◆ **WORK TO BE COMPLETED**: Restate all of the entries exactly, dropping any pictures they hold.

Stored items:
<<<<

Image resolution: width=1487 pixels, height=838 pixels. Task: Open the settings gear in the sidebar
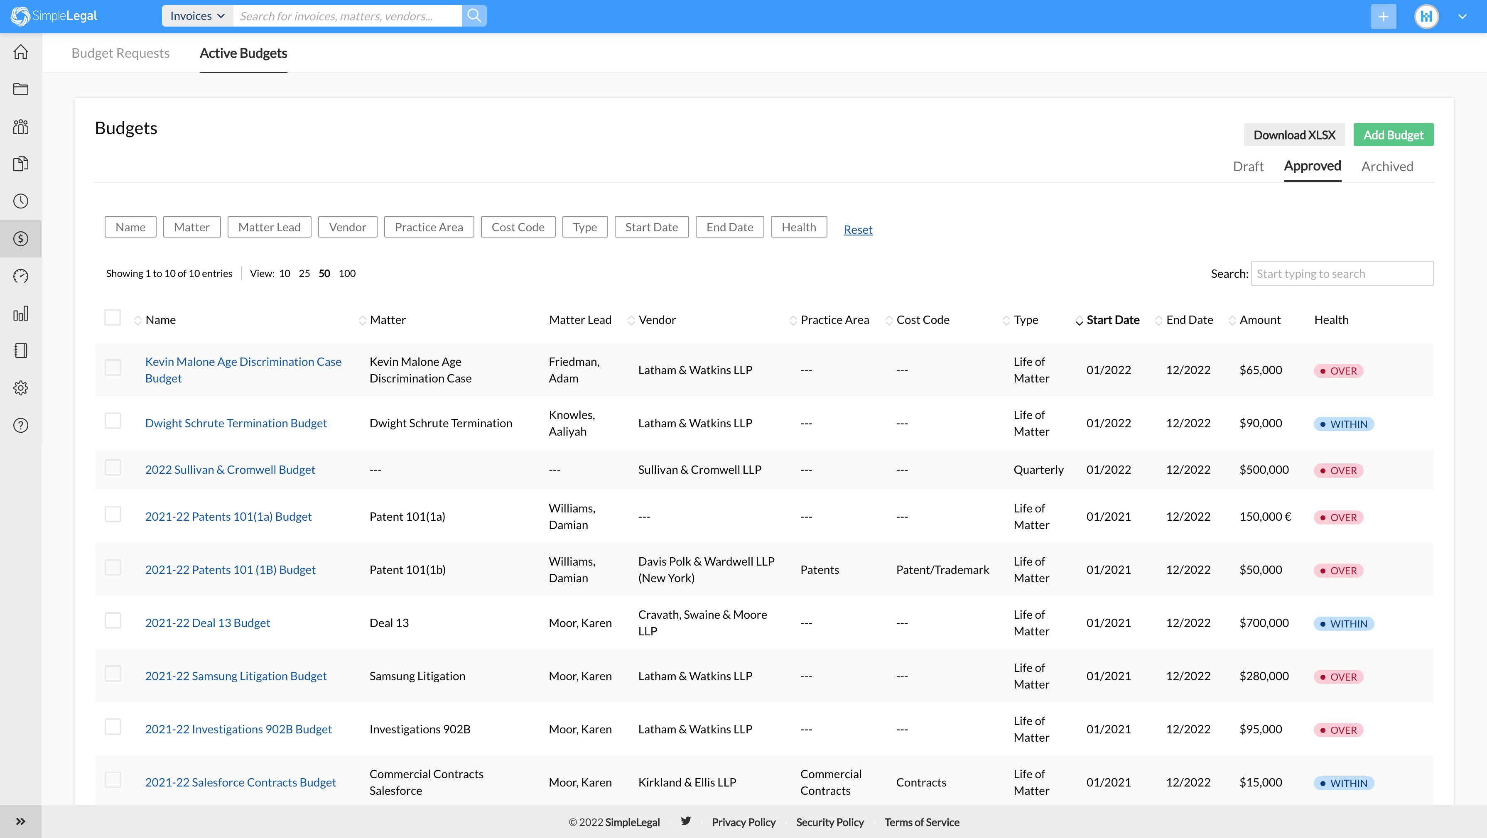[x=21, y=388]
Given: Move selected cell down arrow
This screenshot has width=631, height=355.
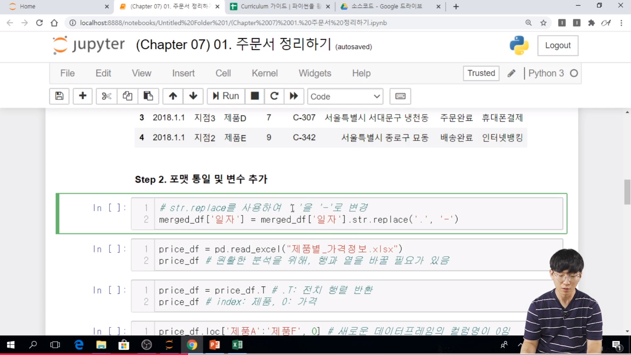Looking at the screenshot, I should pos(193,96).
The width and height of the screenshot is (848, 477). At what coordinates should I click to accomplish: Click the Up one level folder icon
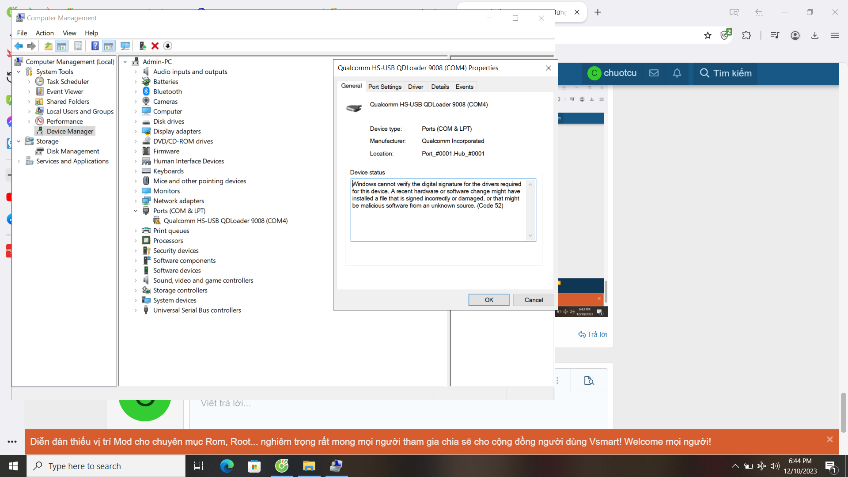click(48, 46)
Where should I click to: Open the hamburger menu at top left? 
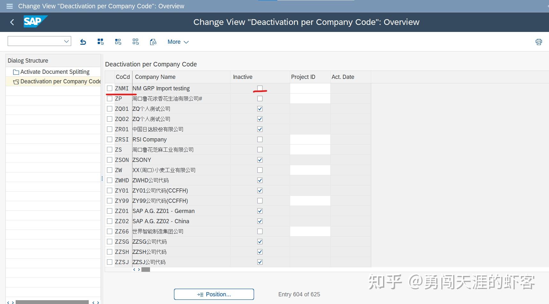pos(9,6)
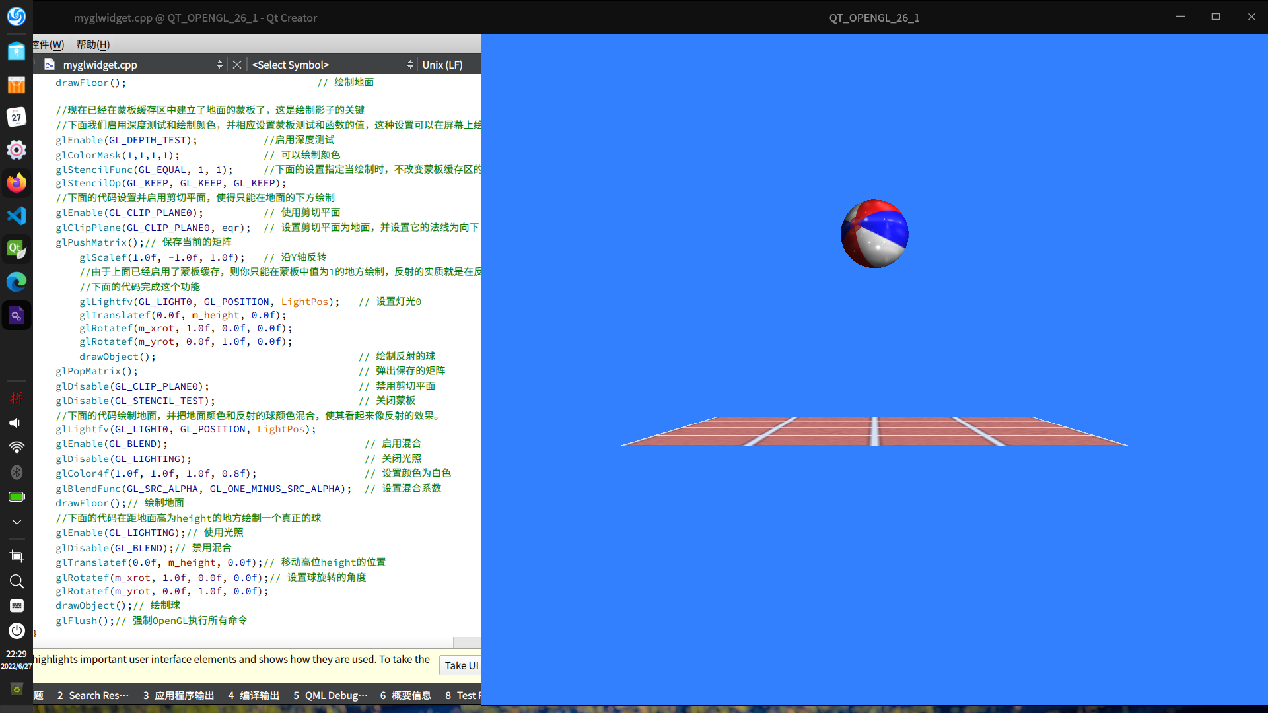Open Firefox from the dock
Screen dimensions: 1268x713
(x=16, y=183)
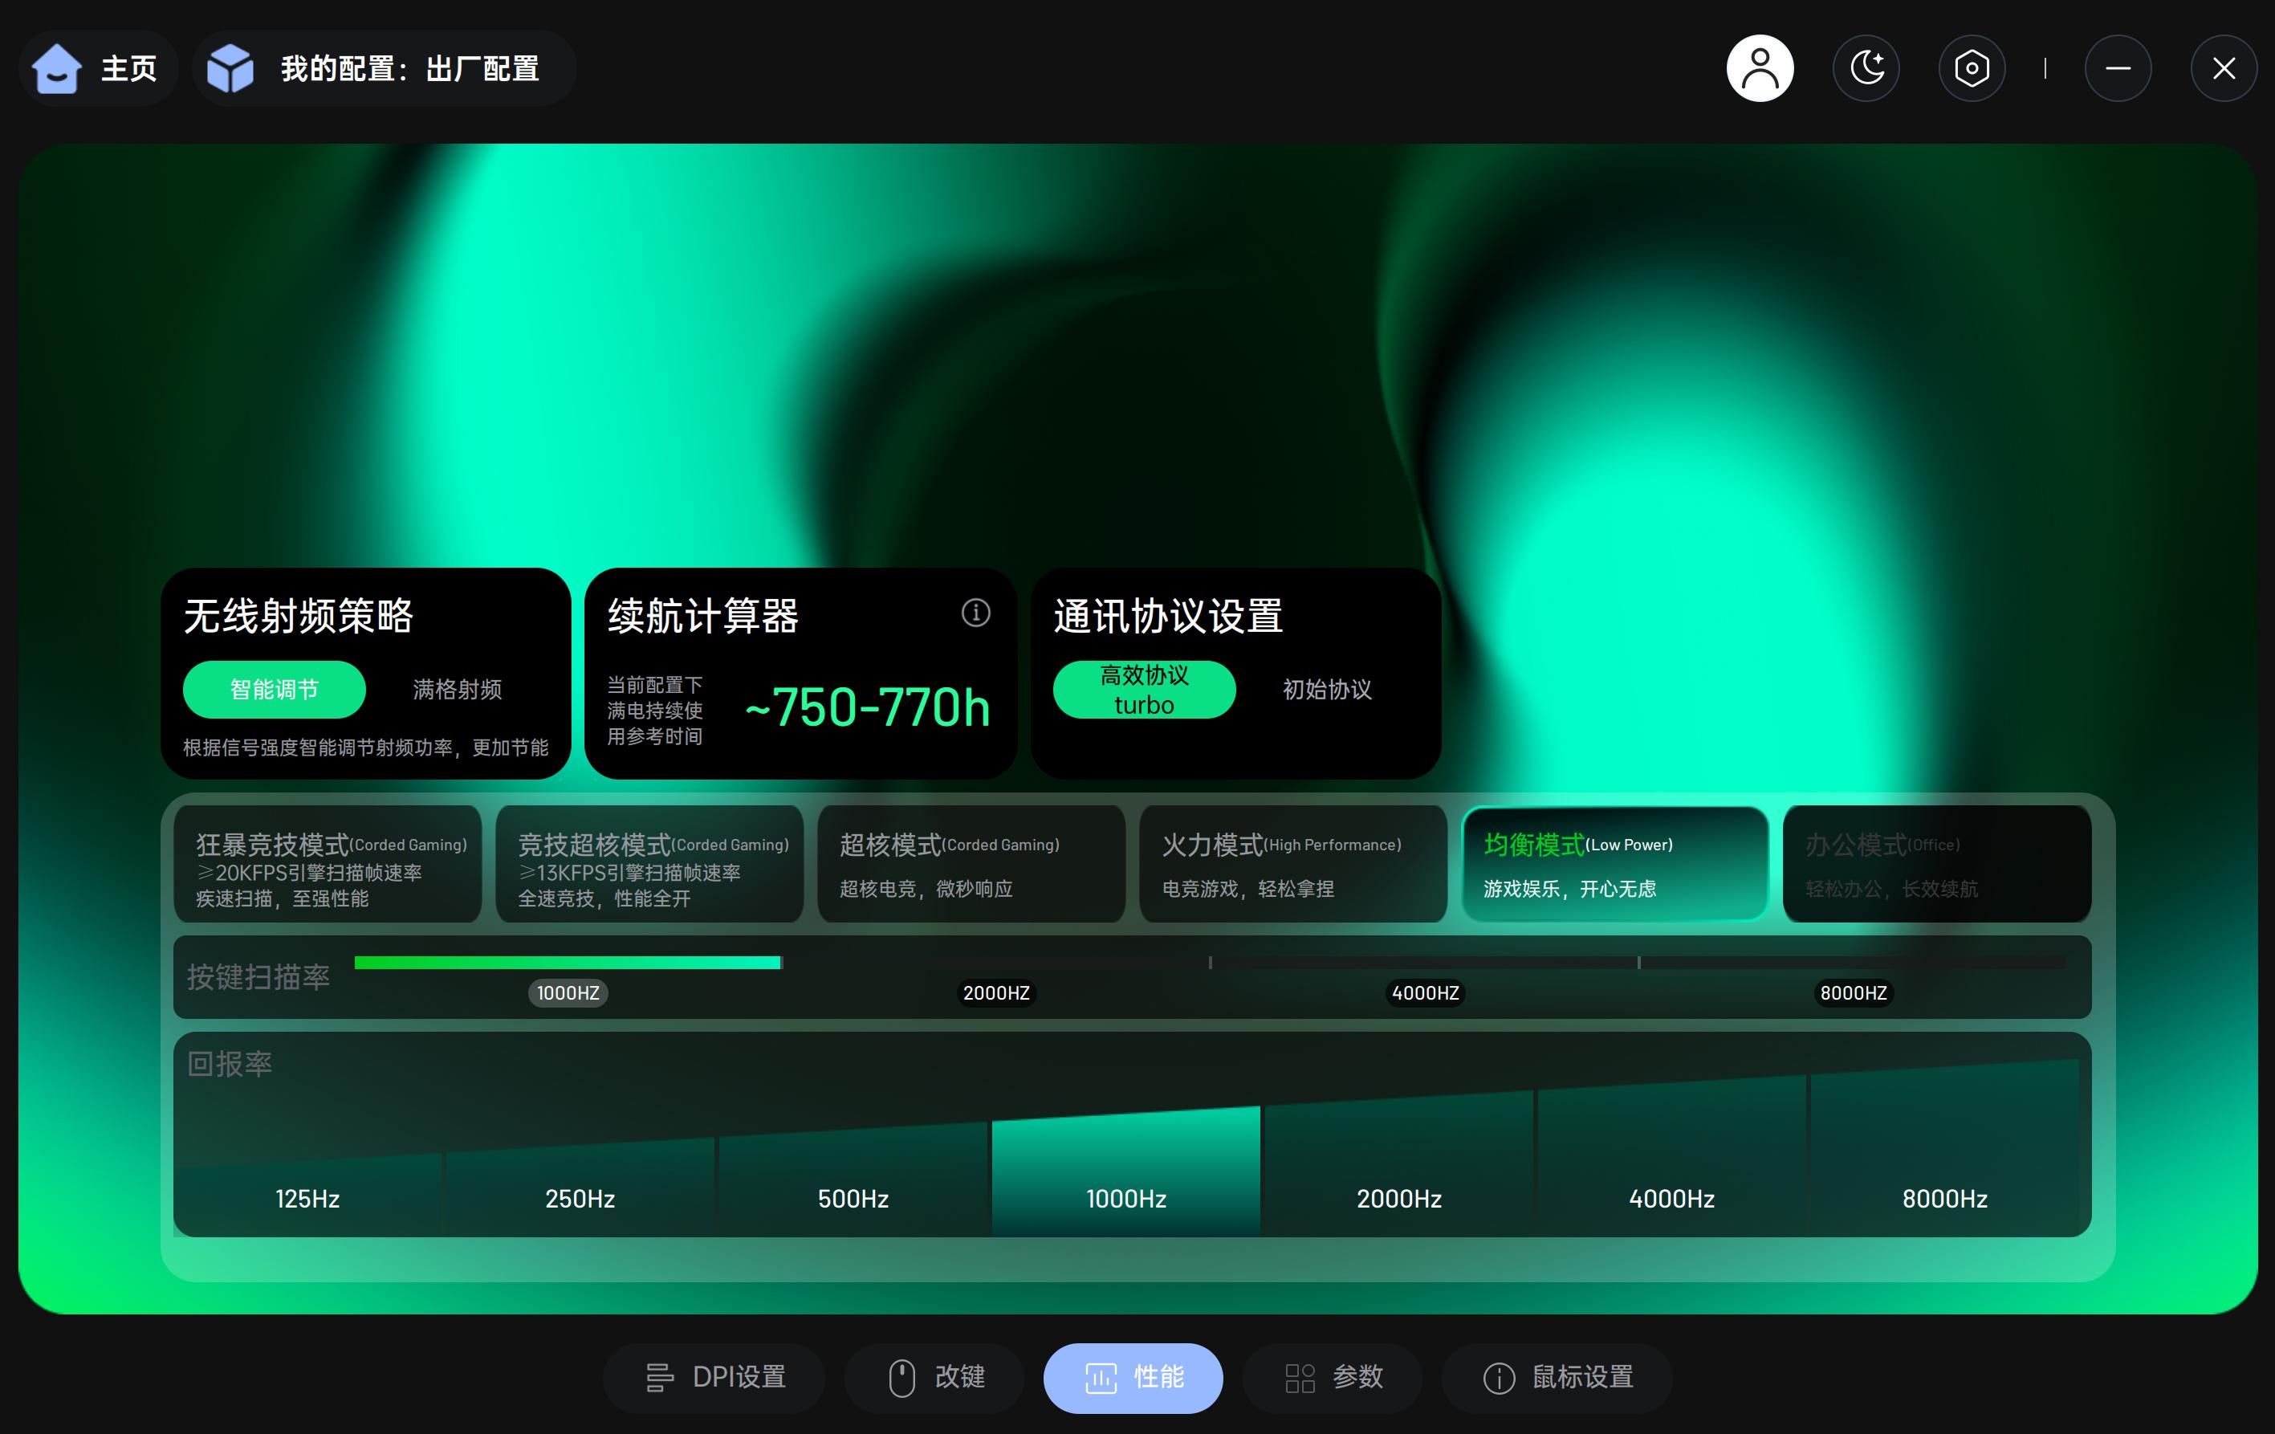This screenshot has height=1434, width=2275.
Task: Choose 火力模式 High Performance mode
Action: pyautogui.click(x=1292, y=863)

>>>>

◆ **EXERCISE SOLUTION**:
Image resolution: width=1487 pixels, height=838 pixels. Task: Open the settings gear in the sidebar
[x=21, y=388]
Given: Move selected cell down arrow
This screenshot has width=631, height=355.
Looking at the screenshot, I should pos(193,96).
The width and height of the screenshot is (848, 477). At what coordinates should I click to accomplish: Click the Up one level folder icon
click(48, 46)
Where should I click to: Open the hamburger menu at top left? 
pos(9,6)
Open Firefox from the dock
Screen dimensions: 1268x713
(x=16, y=183)
This screenshot has height=1434, width=2275.
Task: Choose 火力模式 High Performance mode
Action: pyautogui.click(x=1292, y=863)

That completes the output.